MoJ refuses to reveal volume of court interpreting assignments beyond Framework Agreement with Capita
Margaret Haig
Interpretation Project
Ministry of Justice, 2.19,
2nd Floor, 102 Petty France,
London,
SW1H 9AJ
E: interpretationproject@justice.gsi.gov.uk
www.justice.gov.uk
Ranjeeta Johnson
Our Reference: FOI 82000 19 April 2013
Dear Ms Johnson,
Freedom of Information Request
Thank you for your e-mail of 5 April 2013, in which you asked for the following information from the Ministry of Justice (MoJ):
“I am writing to request the following information under the Freedom of Information Act 2000:
Please provide the number of requests for language services made by the HMCTS from 30th January 2012 to 31st January 2013 outside the Framework Agreement of the MoJ with Capita TI (formerly ALS) to other language service providers, including commercial agencies and freelance interpreters. For the avoidance of doubt, to provide this information such requests should be excluded from the 131,153 requests received in the same period by Capita TI, according to the recent statistical bulletin published on 28th March 2013, i.e. the requests in question were placed with language providers before contacting Capita TI in the first place.
Please let me have the information requested above in the electronic form.”
Your request has been handled under the Freedom of Information Act 2000 (FOIA). I can confirm that the Ministry of Justice holds information that you have asked for. However, because the cost of complying with your request would exceed the limit set by the Freedom of Information Act, on this occasion I am afraid I will not be taking your request further.
The law allows us to decline to answer FOI requests when we estimate it would cost us more than £600 (equivalent to 3½ working days’ worth of work, calculated at £25 per hour) to identify, locate, extract, and then provide the information that has been asked for.
In this instance to provide you with the information we would be required to access records from locations across England and Wales for a 12 month period to check whether they had made bookings outside the contract (this information is not held centrally for criminal courts), and then to check whether Capita had been contacted
first. I am satisfied that this would take well above the 3½ working days’ worth of work allowed by FOIA.
You can find out more about Section 12(1) by reading the extract from the Act and some guidance points we consider when applying this exemption, attached at the end of this letter.
You can also find more information by reading the full text of the Act, available at http://www.legislation.gov.uk/ukpga/2000/36/section/12.
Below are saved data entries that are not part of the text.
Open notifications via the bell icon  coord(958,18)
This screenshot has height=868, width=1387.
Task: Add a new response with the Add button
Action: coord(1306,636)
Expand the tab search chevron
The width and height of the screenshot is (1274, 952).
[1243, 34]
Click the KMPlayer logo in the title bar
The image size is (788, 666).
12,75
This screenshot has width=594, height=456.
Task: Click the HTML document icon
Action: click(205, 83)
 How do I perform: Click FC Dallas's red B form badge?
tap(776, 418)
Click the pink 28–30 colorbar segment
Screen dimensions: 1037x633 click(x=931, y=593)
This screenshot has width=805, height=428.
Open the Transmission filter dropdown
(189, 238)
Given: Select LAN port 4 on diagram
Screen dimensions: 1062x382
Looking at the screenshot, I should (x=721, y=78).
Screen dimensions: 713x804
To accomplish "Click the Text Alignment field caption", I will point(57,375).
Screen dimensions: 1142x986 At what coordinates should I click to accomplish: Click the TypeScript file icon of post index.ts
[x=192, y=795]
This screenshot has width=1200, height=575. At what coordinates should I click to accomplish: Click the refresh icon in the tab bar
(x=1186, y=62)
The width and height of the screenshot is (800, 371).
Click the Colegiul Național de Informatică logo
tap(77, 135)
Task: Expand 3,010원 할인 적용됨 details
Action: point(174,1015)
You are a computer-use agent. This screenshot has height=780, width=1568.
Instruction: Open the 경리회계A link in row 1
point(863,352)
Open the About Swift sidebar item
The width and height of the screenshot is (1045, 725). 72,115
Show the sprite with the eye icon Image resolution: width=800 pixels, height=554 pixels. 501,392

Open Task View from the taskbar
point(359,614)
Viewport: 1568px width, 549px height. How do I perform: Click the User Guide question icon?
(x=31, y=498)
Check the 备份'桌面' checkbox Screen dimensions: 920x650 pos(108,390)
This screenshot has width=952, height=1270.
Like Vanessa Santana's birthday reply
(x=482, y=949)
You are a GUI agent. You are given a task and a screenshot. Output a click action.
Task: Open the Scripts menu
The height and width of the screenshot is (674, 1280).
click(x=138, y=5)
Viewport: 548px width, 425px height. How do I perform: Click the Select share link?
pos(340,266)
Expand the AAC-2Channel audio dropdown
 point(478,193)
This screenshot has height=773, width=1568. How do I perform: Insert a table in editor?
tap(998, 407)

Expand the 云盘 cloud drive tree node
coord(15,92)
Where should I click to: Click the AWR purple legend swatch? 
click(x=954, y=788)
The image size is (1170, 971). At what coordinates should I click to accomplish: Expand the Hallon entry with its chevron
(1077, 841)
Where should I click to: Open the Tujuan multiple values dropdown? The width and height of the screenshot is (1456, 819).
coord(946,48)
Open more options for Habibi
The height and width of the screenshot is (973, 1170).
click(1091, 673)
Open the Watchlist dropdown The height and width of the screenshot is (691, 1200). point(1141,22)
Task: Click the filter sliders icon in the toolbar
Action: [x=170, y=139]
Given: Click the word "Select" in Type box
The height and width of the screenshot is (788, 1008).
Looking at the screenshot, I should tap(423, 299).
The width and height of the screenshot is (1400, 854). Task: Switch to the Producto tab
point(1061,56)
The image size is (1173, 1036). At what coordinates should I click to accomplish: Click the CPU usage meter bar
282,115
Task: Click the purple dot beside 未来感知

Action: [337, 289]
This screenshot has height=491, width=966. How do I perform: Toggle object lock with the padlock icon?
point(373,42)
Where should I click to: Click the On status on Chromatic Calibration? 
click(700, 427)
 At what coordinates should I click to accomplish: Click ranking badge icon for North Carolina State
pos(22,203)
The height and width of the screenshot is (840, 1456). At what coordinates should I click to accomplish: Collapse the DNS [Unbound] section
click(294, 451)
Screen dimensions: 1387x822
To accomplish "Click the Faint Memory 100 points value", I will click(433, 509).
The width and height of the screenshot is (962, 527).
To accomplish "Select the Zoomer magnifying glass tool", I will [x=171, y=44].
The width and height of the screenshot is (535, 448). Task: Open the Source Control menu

Although we cannot answer your request at the moment, we might be able to answer a refined request within the cost limit. You may wish to consider, for example, reducing the time frame or limiting your request geographically. Please be aware that we cannot guarantee at this stage that a refined request will fall within the FOIA cost limit.
I am sorry that on this occasion I have not been able to answer your request. You have the right to appeal our decision if you think it is incorrect. Details can be found in the ‘How to Appeal’ section attached at the end of this letter.
Disclosure Log
You can also view information that the Ministry of Justice has disclosed in response to previous Freedom of Information requests. Responses are anonymised and published on our on-line disclosure log which can be found on the MoJ website: http://www.justice.gov.uk/information-access-rights/foi-requests/latest-moj-disclosurelog
The published information is categorised by subject area and in alphabetical order.